La esperanza, decía Charles Péguy, es la hermana más débil, más frágil, más vulnerable, de las tres virtudes teologales. Por eso necesita especiales cuidados. Es necesario cultivarla permanentemente y reforzarla sin descanso. ¿Qué prácticas debemos poner los cristianos para que no se agote esta flor tan débil, para que no se nos agoten las razones de la esperanza, para que no dejemos de esperar? ¿Qué haremos para que no se nos muera o nos maten la esperanza que nos queda?
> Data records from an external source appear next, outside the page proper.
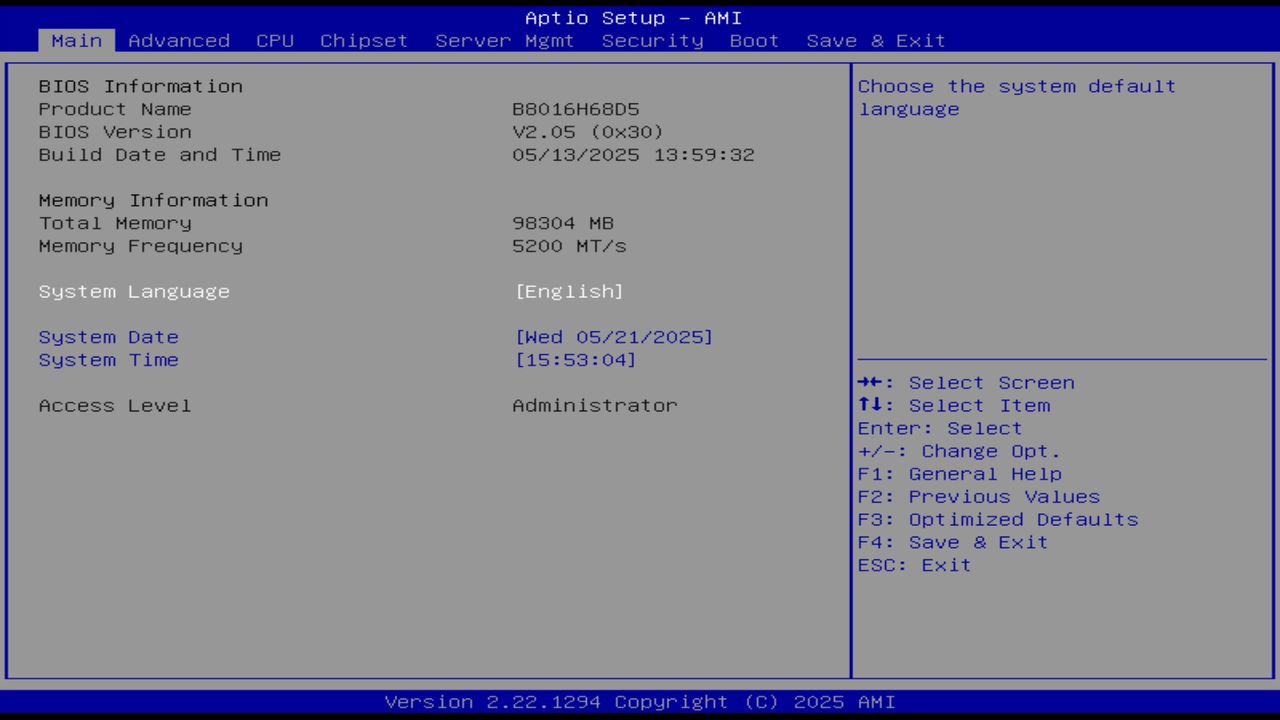Click the help text about default language
The height and width of the screenshot is (720, 1280).
1016,97
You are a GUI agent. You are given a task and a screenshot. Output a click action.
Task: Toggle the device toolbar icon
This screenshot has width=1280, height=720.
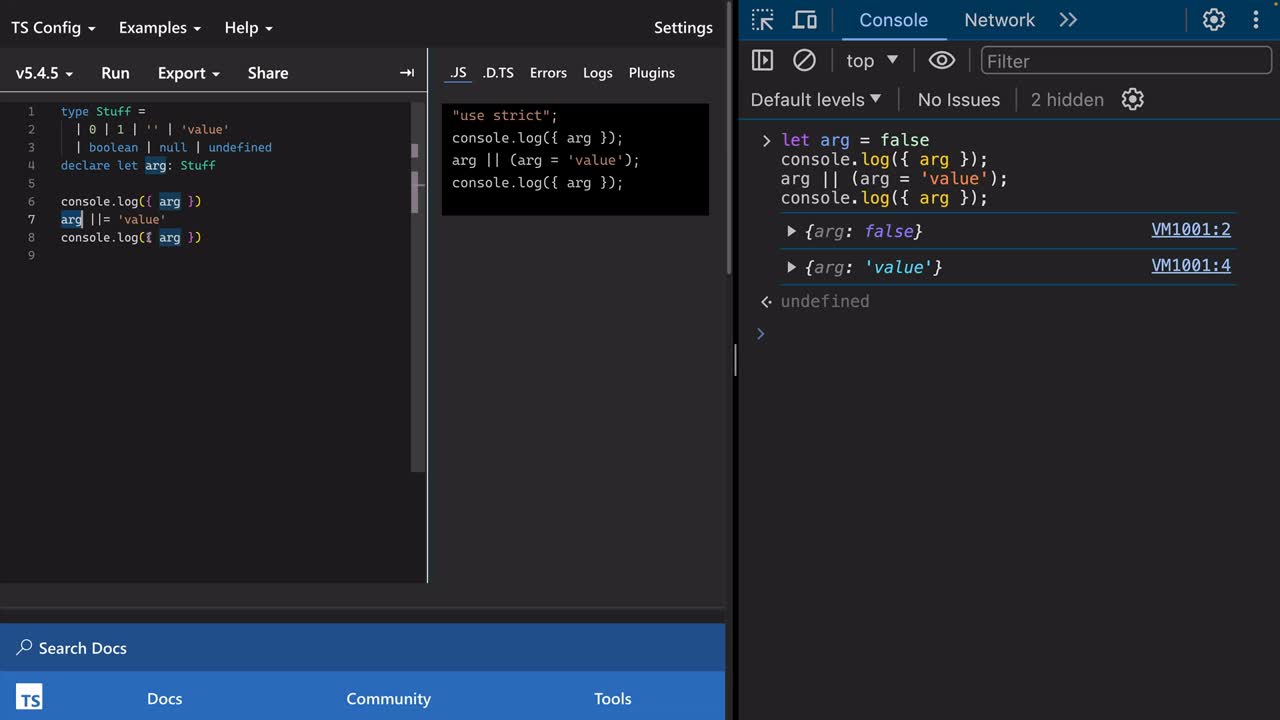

Desafíos para sostener la esperanza 

En primer lugar, es necesario rescatar y potenciar el carácter experiencial de la esperanza humana y cristiana. No basta la confesión teórica y verbal de la esperanza en la resurrección de los muertos o en la vida del mundo futuro. Ni basta celebrar la esperanza en unas liturgias frías y rutinarias, con unos ritos formales y vacíos de experiencia. La esperanza es una virtud, una actitud, un hábito del corazón… Es una experiencia de confianza que se siente en lo más hondo del ser personal, se profesa en la comunidad, se celebra en la liturgia, se testimonia en la vida. Pero es, sobre todo, una experiencia de fe y confianza.